After about two hours of this, during which time Max never repeated a tall tale, Kate had to forcibly remind herself why she was there. The staff had to begin setting up for the dinner crowd and Max and Kate were left alone.

He cocked an eyebrow in her direction. “I’m guessing you didn’t haul this old carcass out on the town for the pleasure of listening to me yammer on, as delightful as I know that must be.”

She grinned. “You guessed right.”

“So?”

“So. You remember the Victoria Bannister Muravieff case?”

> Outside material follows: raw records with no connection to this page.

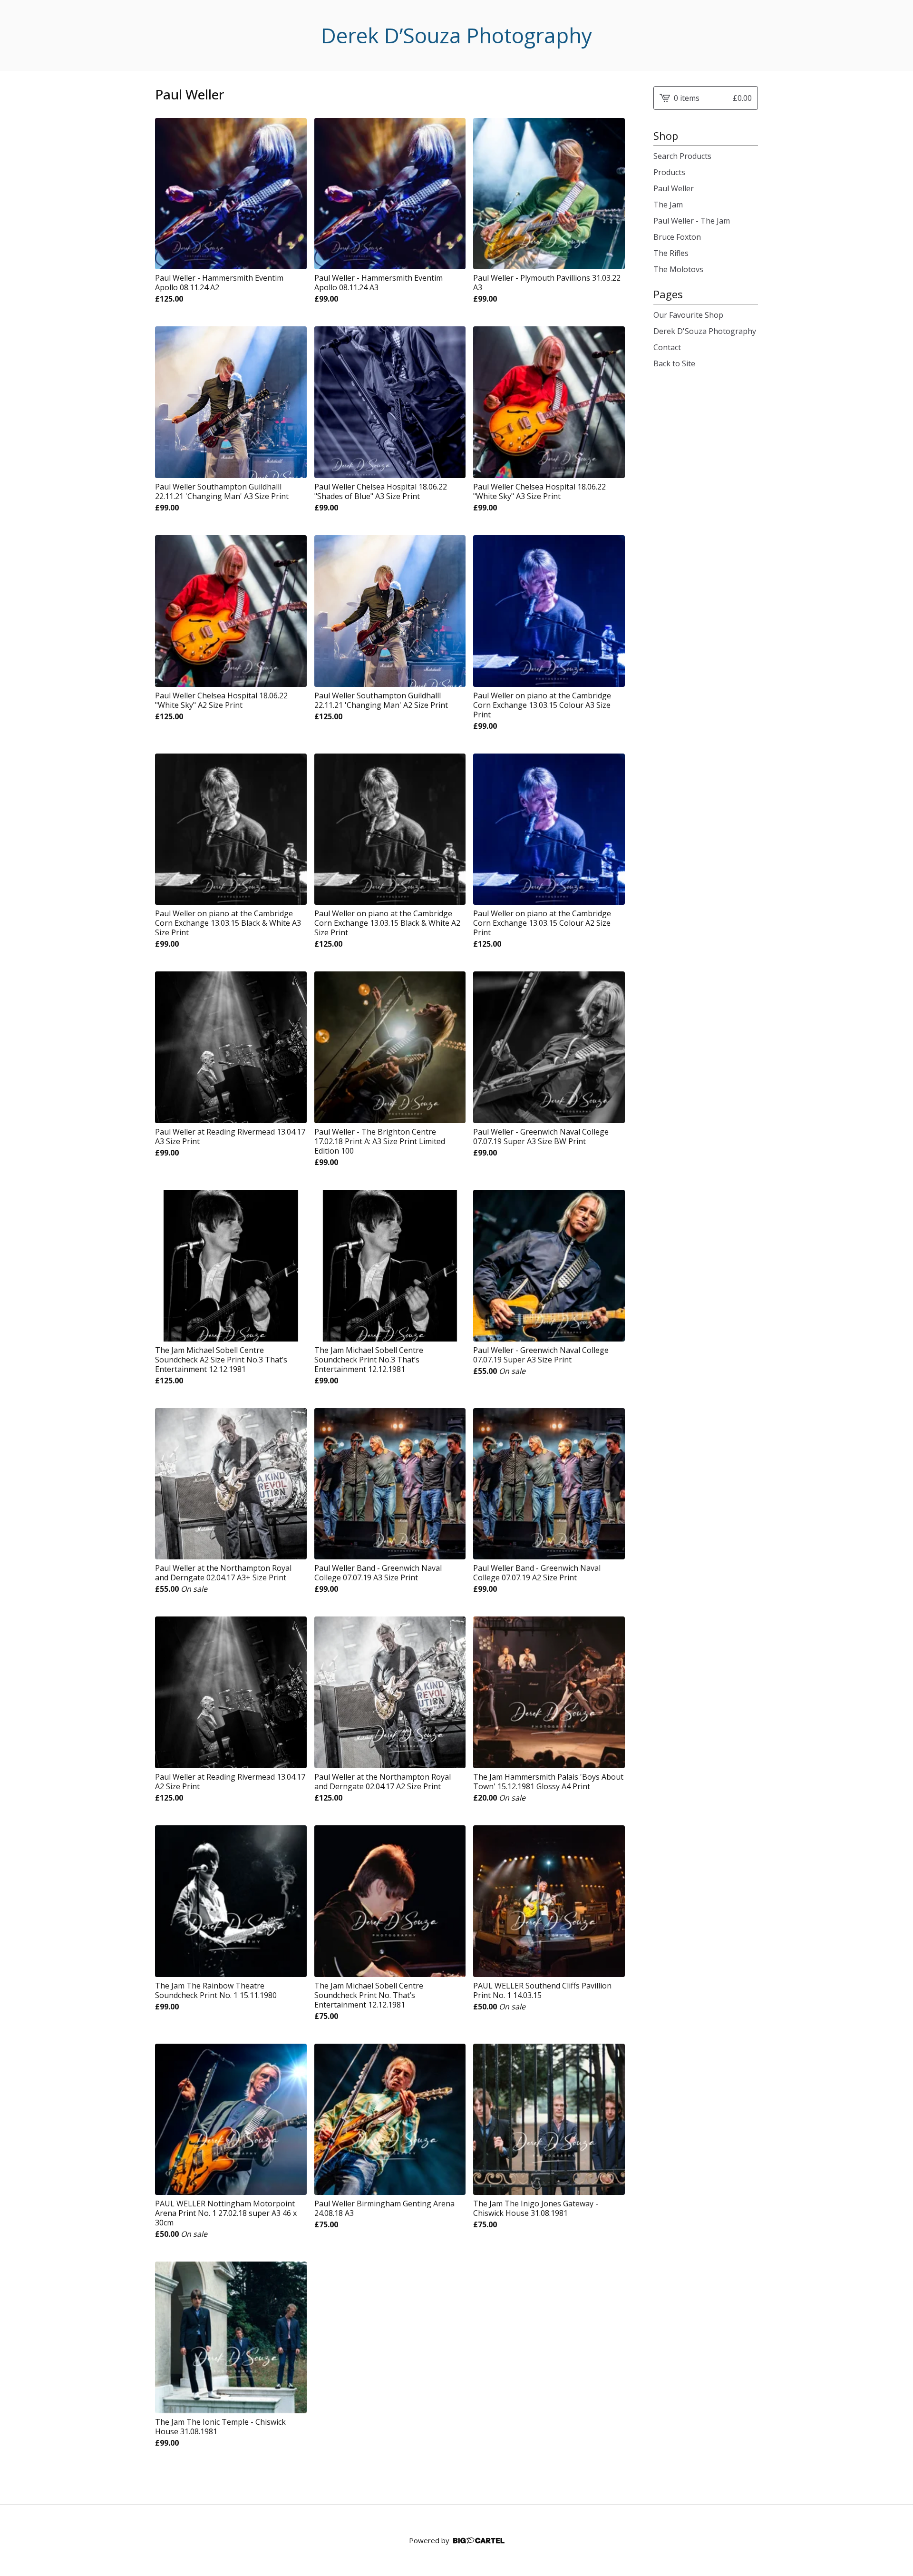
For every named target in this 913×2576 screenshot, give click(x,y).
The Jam (668, 204)
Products (669, 172)
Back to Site (674, 363)
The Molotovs (678, 269)
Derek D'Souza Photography (704, 331)
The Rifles (671, 253)
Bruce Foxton (677, 237)
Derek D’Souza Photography (456, 35)
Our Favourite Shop (688, 315)
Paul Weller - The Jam (691, 220)
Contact (667, 347)
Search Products (682, 156)
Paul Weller (673, 188)
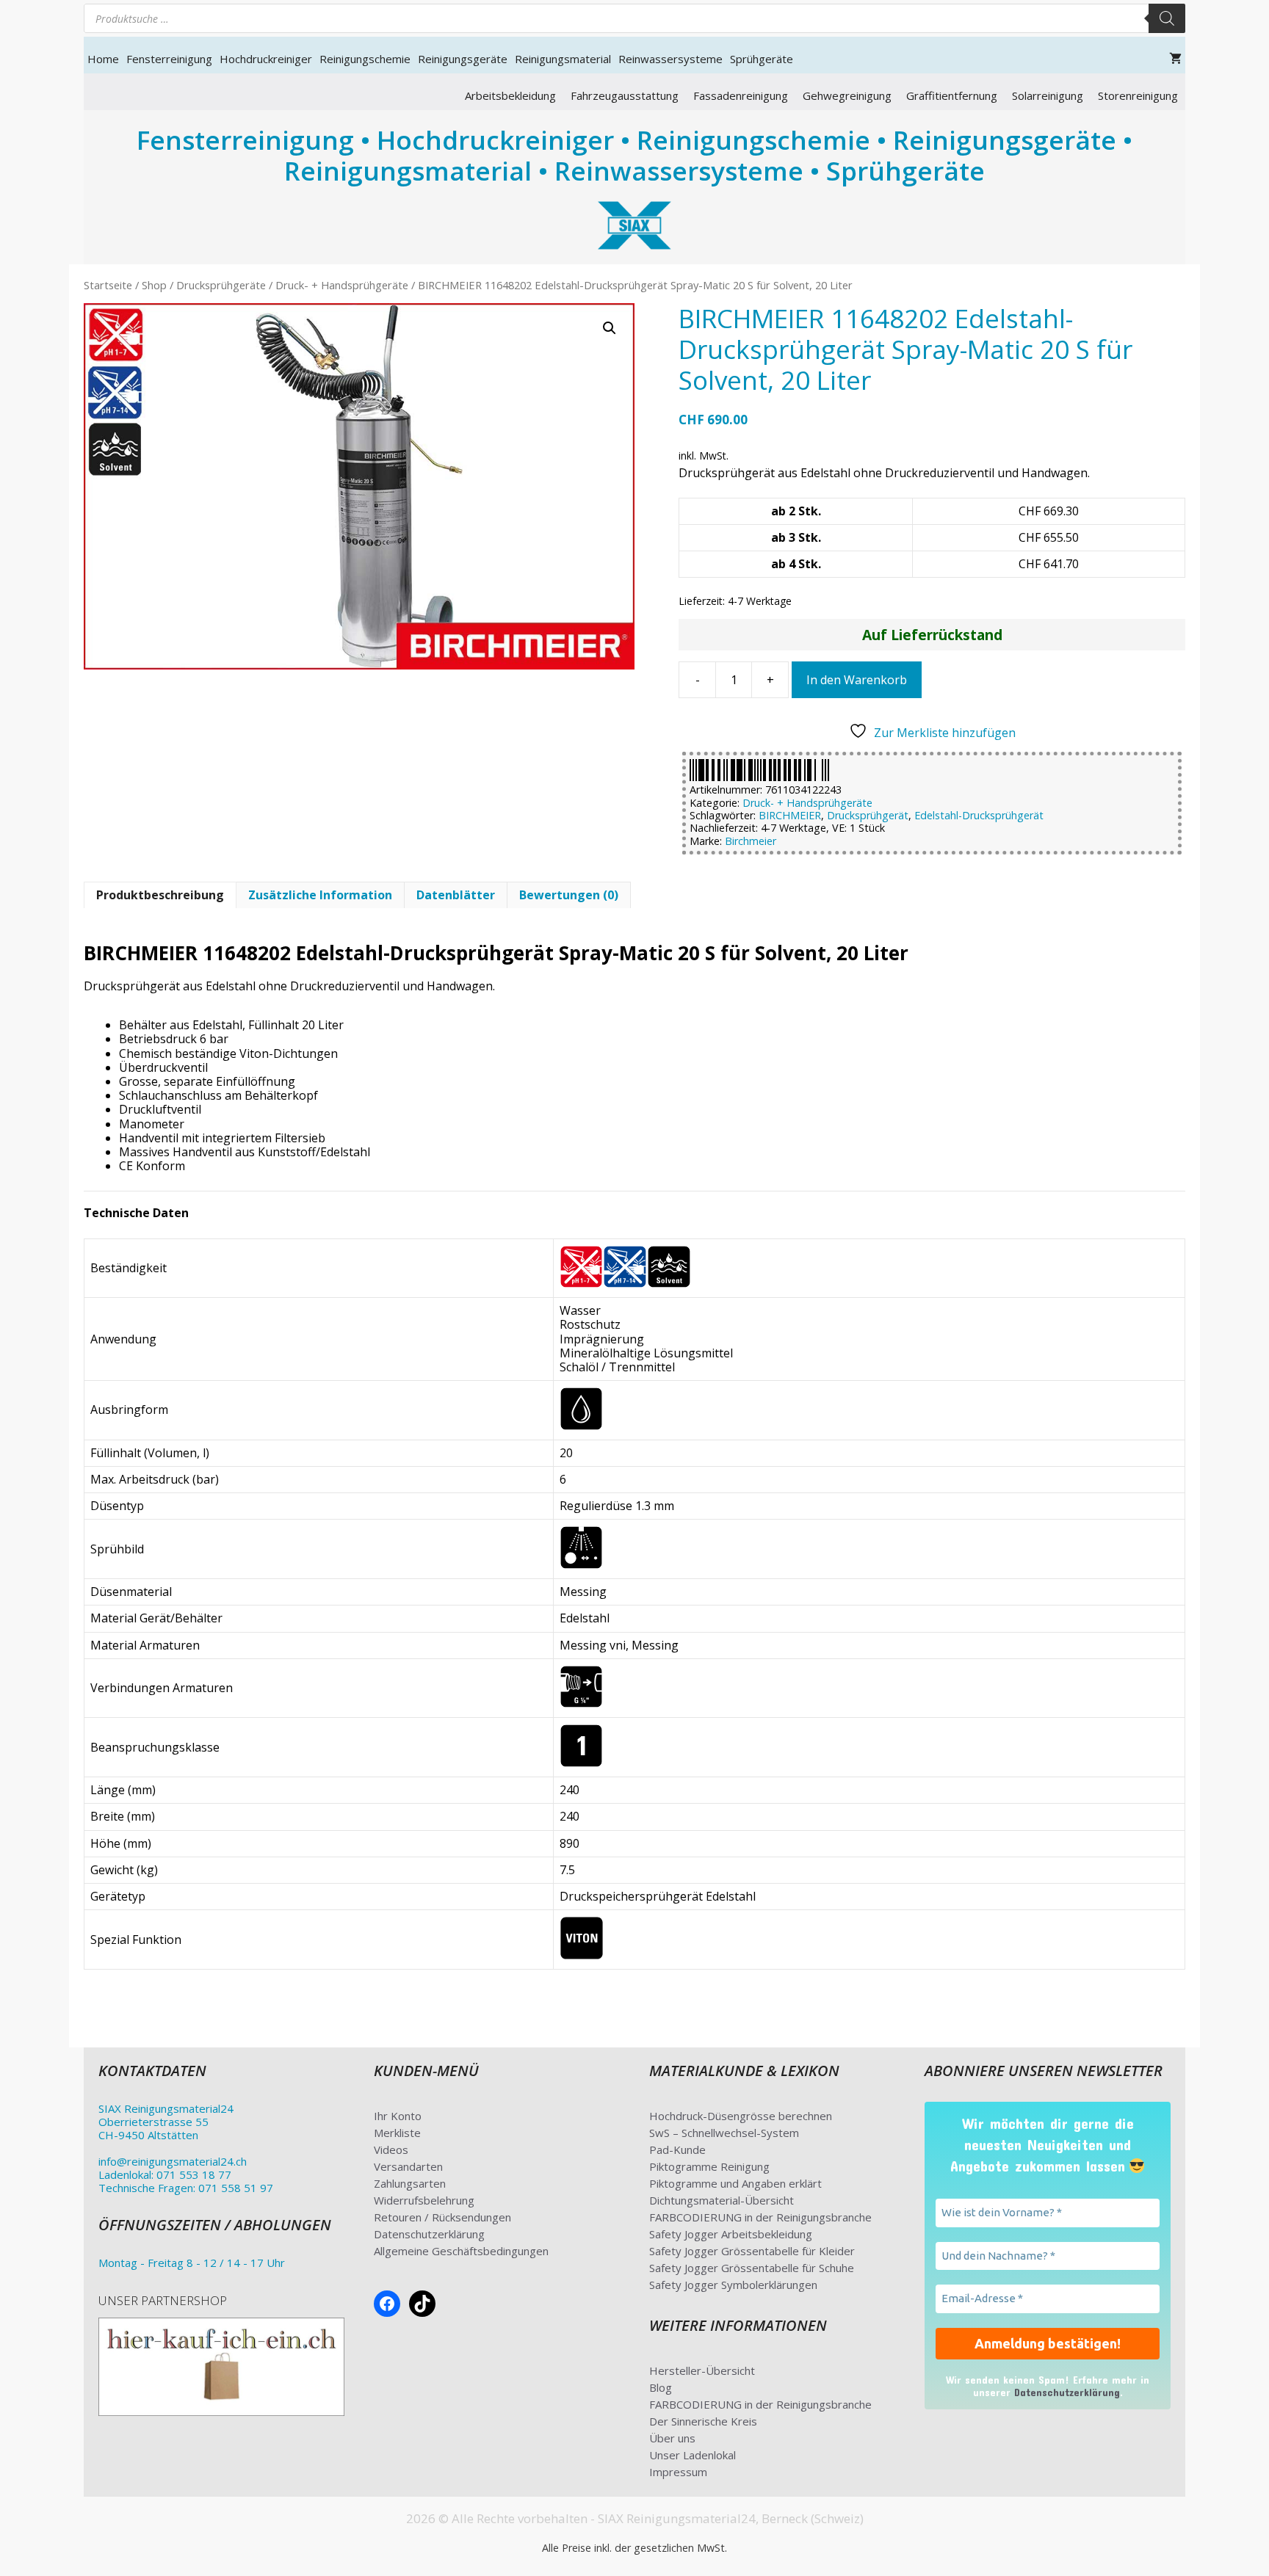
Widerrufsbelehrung (424, 2200)
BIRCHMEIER (790, 815)
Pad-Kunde (677, 2149)
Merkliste (397, 2132)
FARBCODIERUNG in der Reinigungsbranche (760, 2217)
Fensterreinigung (169, 58)
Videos (391, 2149)
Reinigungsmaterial (563, 58)
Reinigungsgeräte (462, 58)
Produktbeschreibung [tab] (160, 895)
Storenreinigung (1138, 95)
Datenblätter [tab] (455, 895)
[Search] (1167, 18)
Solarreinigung (1047, 95)
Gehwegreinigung (847, 95)
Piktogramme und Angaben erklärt (735, 2183)
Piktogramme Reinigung (709, 2166)
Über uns (672, 2438)
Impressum (678, 2471)
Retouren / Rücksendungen (442, 2217)
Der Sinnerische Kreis (703, 2421)
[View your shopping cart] (1175, 58)
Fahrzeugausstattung (625, 95)
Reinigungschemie (365, 58)
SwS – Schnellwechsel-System (724, 2132)
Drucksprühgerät (867, 815)
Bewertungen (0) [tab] (568, 895)
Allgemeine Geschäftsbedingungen (461, 2250)
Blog (660, 2387)
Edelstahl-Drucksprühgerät (979, 815)
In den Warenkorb (856, 680)
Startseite (108, 284)
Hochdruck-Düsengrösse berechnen (740, 2115)
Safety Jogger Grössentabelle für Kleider (752, 2250)
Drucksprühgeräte (221, 284)
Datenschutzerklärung (429, 2234)
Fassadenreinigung (740, 95)
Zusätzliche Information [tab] (320, 895)
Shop (154, 284)
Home (103, 58)
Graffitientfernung (951, 95)
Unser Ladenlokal (692, 2455)
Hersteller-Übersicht (702, 2370)
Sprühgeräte (761, 58)
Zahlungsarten (410, 2183)
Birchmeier (750, 841)
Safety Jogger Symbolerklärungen (733, 2284)
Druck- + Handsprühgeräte (341, 284)
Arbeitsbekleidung (510, 95)
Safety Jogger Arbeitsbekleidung (730, 2234)
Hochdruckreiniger (266, 58)
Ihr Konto (398, 2115)
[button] (609, 328)
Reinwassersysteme (670, 58)
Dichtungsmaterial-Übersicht (721, 2200)
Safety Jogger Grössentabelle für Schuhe (751, 2267)
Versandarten (408, 2166)
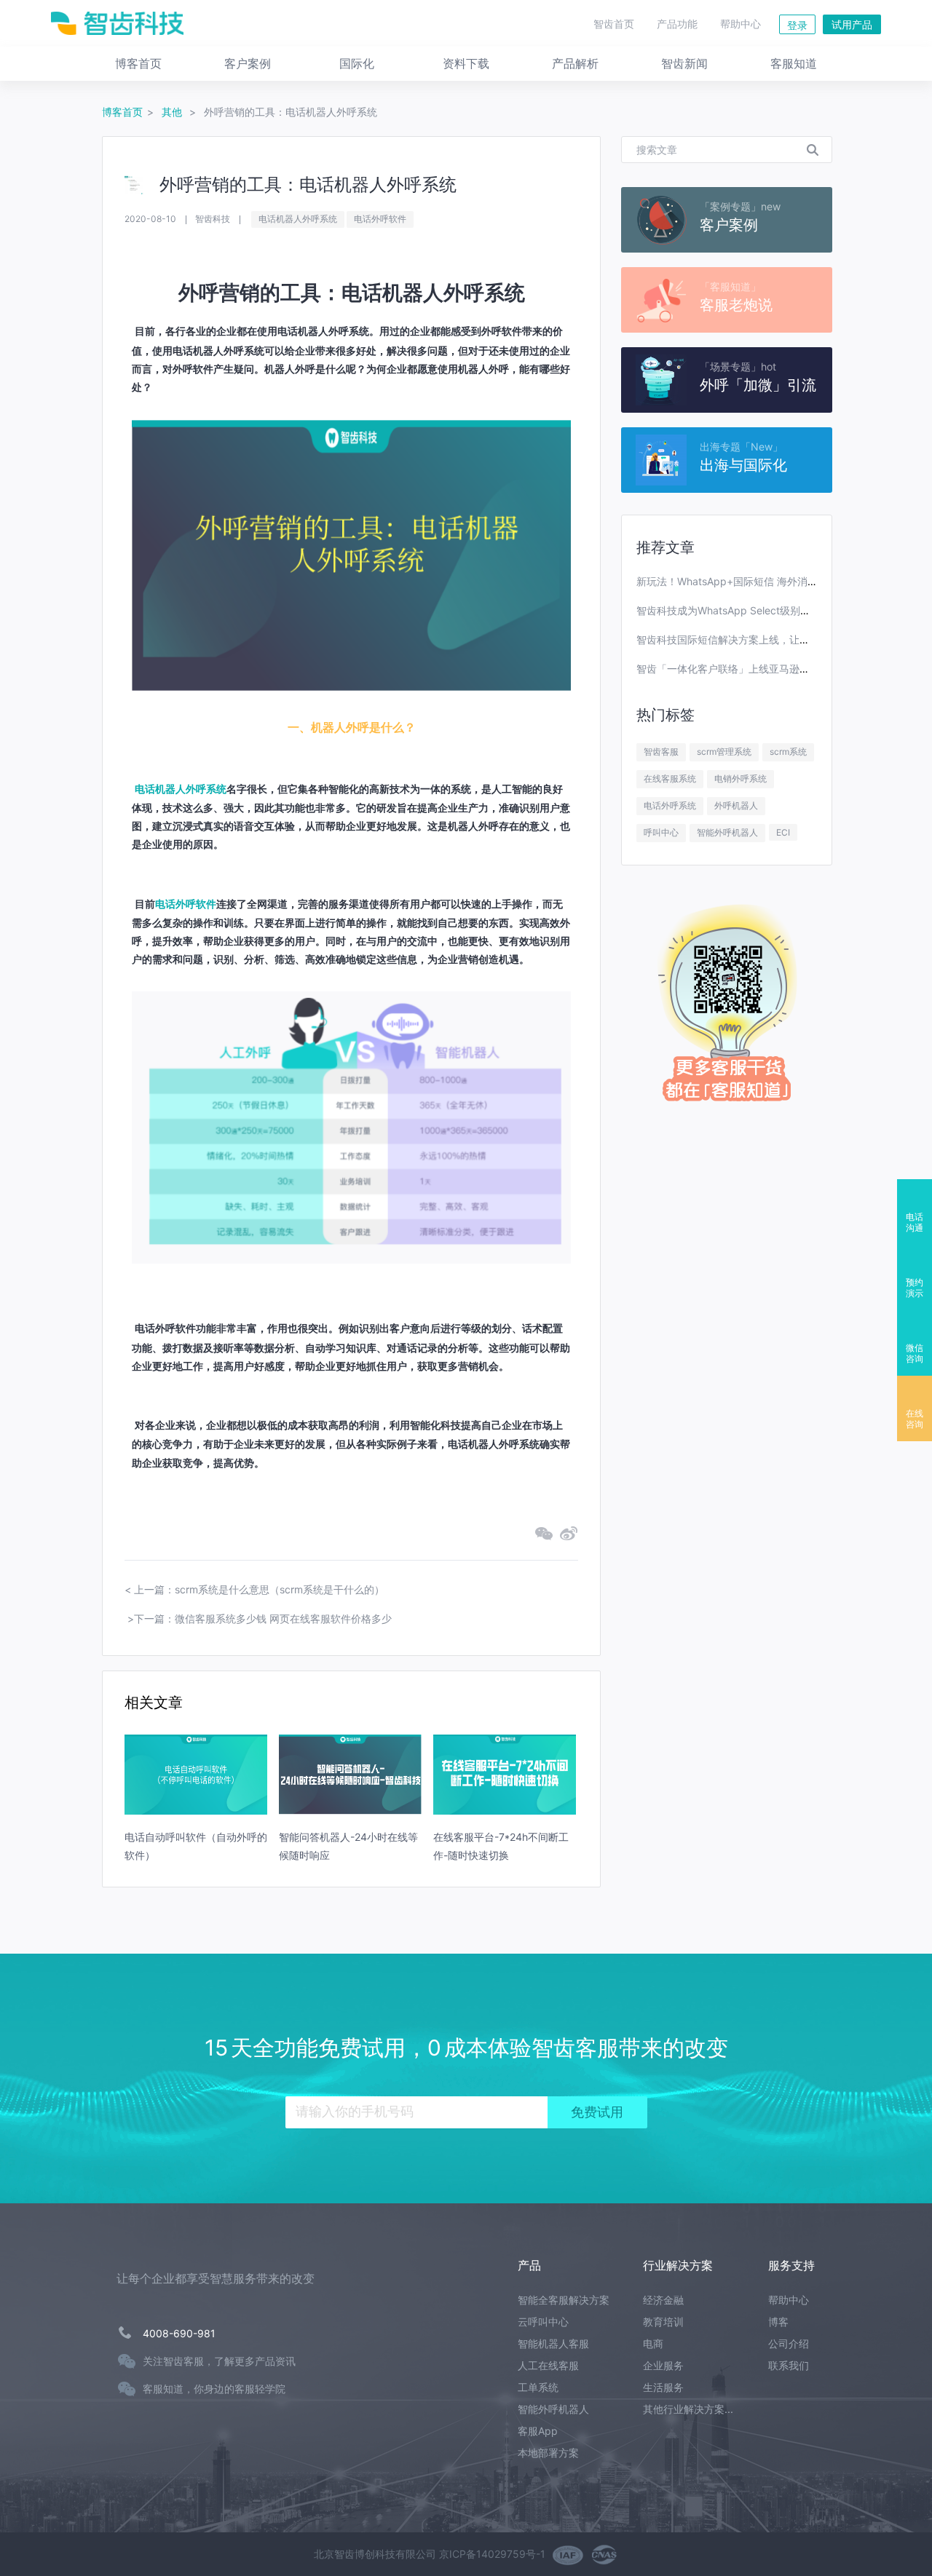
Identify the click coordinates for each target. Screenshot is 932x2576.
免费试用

He looked at the ceiling through narrowed eyes. Kate could almost hear the card index flipping forward to the M’s . She wondered why they put these old cops out to pasture, the sharp ones like Max, walking, talking repositories of decades of Alaskan criminal history. They knew which oil company had bribed the sitting governor with subsidized travel in return for favorable exploration legislation, they knew which banker had bankrupted which local Native corporation with bad business practices, they knew where all the bodies of the strippers and hookers shot by the serial killer were buried. It was all there, available for the price of asking the question. And maybe a couple martinis. It seemed like such a waste.

“Muravieff,” Max said, “Muravieff. Thirty-one years ago. A house burned down in Bodenburg Butte in the valley. A seventeen-year-old boy was home, died from smoke inhalation. Turned out the mom had taken out a large life-insurance policy on him a few months before. She was convicted. Got life.”